NextImg:The FBI Finally Searches Biden’s Rehoboth Beach Home — What Took So Long?

Biden apologists are once again putting their best spin on this classified-documents debacle.

NRPLUS MEMBER ARTICLE A s Brittany Bernstein reports, the FBI is now searching President Biden’s Rehoboth Beach home. This search, to which Biden consented, is occurring nearly three months to the day after a batch of highly classified documents was found in Biden’s private office at his Washington think tank.

It is also happening nearly two weeks after the FBI finally searched Biden’s Wilmington home and seized classified documents going back to his time in the Senate, which ended 14 years ago. Senators are not permitted to remove classified information from Capitol Hill SCIFs (sensitive compartmented information facilities). The FBI’s Wilmington search turned up six “items” worth of classified documents. Ergo, that search on January 20, coming after discoveries of classified information in multiple Biden private locations — the office (November 2) and the Wilmington garage (December 20) and den (January 12) — established that (a) Biden has made a career of mishandling national-defense intelligence in a grossly negligent way (to borrow from the statute, Section 793[f]) that makes such conduct a felony, and (b) all Biden private locations should be searched since classified documents could be anyplace he has set up shop.

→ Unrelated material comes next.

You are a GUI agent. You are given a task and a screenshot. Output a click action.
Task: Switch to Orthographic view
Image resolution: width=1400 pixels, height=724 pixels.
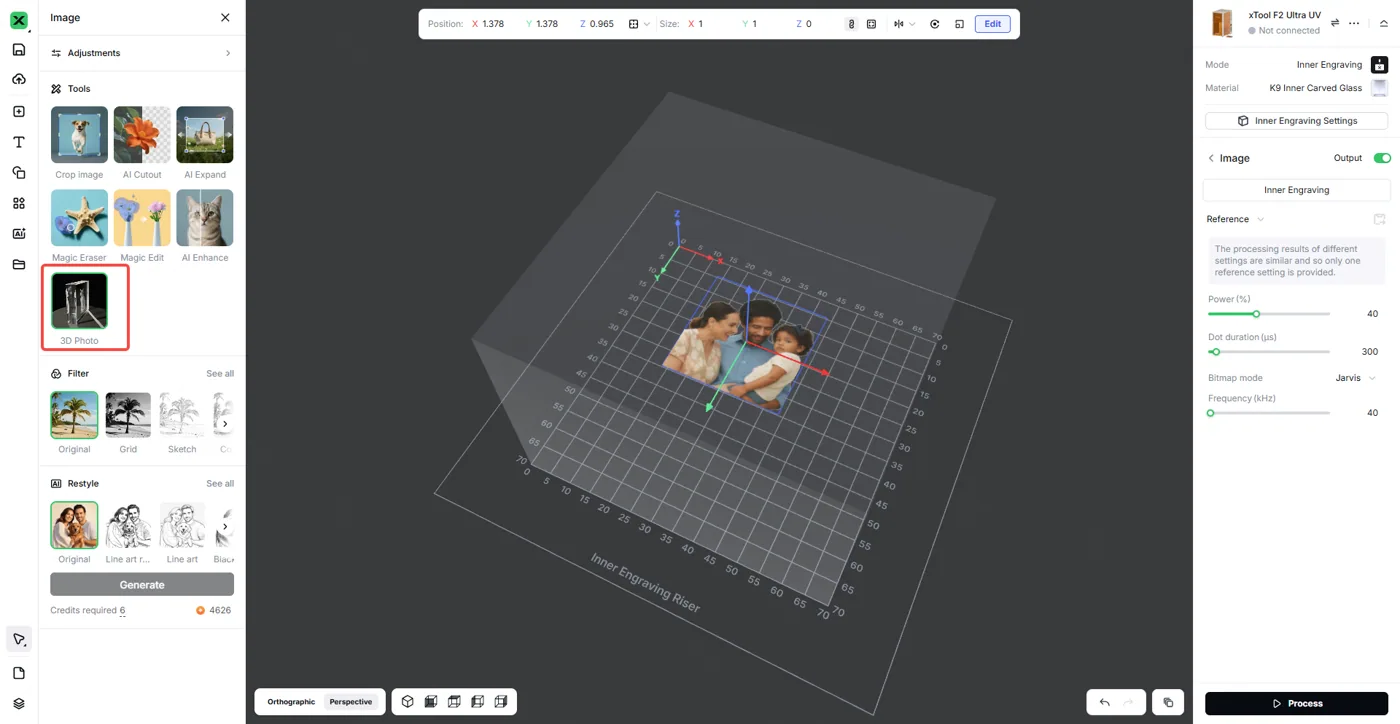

A few points bear making and remaking.

  1. Biden apologists are once again putting their best spin on this debacle, claiming that today’s search shows the president is being totally cooperative and that he consented to, and indeed welcomed and encouraged, the search. To repeat, it is commonplace for suspects in a criminal investigation, when there is overwhelming probable cause of crimes that would support the issuance of search warrants, to consent to their residences and work spaces being searched by law enforcement. Doing so lays the groundwork for seeking prosecutorial leniency. It also enables the suspect to negotiate the terms of the search — we know Biden’s lawyers were permitted to witness the FBI’s search at Wilmington, and presumably that arrangement obtains in the consensual Rehoboth search.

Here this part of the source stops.